Department of Veterans Affairs thought leaders see a bright future for artificial intelligence development while ensuring its most practical, effective applications. AI has potential to transform health care and improve agency services, Director of AI Gil Alterovitz and Senior Program Analyst Bennett Gebken said at an ATARC event Oct. 24.
Agencies across the federal government have begun outlining AI-specific policies as well as collating data sets specifically for use in AI and machine-learning initiatives as a result of a White House-led initiative put forth earlier this year. Among those moves at VA was appointing the new director of AI role based in the Office of Research and Development in July.
AI can radically advance diagnostics and catch otherwise lethal conditions before they become dangerous for patients, Alterovitz said, highlighting recent work at the agency in detecting acute kidney injury.
“When you’re able to predict something in advance … you basically remove the disease from the world,” he noted. Latent preconditions can be detected, and the disease preemptively treated, before reaching a crisis point for the patient.
There are now efforts to translate this to the clinic, he said. VA has begun efforts to partner with industry to bring this technology into wider use.
The data requirements needed to uphold AI research projects are both demanding and highly specific, Alterovitz said, and public-private partnerships will be essential for ensuring these needs are met. This simultaneously incentivizes agencies to share data while encouraging private developers to use this data.
“We can make data that is suitable for AI by intimately working between industry and government,” he said. This specific form of collaboration “allows us to scale AI."
At the Veterans Benefits Administration, AI development will be focused on tying research initiatives to improving agency services.

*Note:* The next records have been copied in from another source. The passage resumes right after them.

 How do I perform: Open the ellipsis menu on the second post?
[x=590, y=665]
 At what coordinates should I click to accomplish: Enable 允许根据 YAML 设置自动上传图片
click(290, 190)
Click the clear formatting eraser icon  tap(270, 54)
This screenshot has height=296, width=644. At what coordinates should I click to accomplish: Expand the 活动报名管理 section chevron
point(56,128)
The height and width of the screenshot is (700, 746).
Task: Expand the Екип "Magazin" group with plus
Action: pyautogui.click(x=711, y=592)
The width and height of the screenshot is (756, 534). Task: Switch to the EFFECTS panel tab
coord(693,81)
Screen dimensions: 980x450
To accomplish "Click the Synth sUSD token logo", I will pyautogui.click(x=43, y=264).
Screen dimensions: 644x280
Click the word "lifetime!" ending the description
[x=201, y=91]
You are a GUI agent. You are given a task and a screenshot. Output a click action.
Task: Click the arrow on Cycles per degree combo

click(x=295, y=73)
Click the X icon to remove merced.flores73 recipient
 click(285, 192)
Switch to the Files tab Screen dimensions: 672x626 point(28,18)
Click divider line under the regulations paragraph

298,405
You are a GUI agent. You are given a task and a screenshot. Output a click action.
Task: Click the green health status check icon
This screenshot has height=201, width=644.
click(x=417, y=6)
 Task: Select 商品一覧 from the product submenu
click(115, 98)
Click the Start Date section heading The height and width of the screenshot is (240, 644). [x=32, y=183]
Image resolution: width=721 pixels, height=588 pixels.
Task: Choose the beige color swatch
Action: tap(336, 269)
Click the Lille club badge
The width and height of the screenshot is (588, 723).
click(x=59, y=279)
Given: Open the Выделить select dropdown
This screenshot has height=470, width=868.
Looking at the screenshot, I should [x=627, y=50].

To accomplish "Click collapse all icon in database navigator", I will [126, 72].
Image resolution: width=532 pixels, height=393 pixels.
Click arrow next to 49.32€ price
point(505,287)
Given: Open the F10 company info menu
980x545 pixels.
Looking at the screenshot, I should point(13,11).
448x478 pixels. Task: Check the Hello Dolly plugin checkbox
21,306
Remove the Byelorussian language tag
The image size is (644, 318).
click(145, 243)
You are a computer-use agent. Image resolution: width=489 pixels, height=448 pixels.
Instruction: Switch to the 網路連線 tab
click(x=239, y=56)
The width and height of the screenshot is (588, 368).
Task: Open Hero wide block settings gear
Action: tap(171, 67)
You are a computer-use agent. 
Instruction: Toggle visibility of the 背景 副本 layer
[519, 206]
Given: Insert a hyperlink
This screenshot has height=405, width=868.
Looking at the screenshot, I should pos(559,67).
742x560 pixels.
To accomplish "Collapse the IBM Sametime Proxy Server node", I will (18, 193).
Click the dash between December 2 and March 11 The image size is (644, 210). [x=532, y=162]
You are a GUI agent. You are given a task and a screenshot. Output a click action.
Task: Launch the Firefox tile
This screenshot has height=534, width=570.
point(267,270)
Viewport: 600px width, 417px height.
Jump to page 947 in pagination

“We shouldn’t do AI for the sake of AI," said Office of Business Process Integration Senior Program Analyst Bennett Gebken. "There needs to be a business outcome or a task you’re trying to complete."
This directs AI development along the pragmatic concern of how it will be applied to specific service lines.
Developers should maintain a consistent human review with machine-learning processes to note errors and subsequently improve accuracy, Gebken said. VBA often receives claims forms from veterans who might not know the exact medical terminology needed to classify the nature of their claims. While machine-learning processes are improving, “the algorithm will get it right roughly 90 to 92% of the time,” he said.
Maintaining human review and ongoing research collaboration will be essential for both innovation and improving existing services, Gebken said.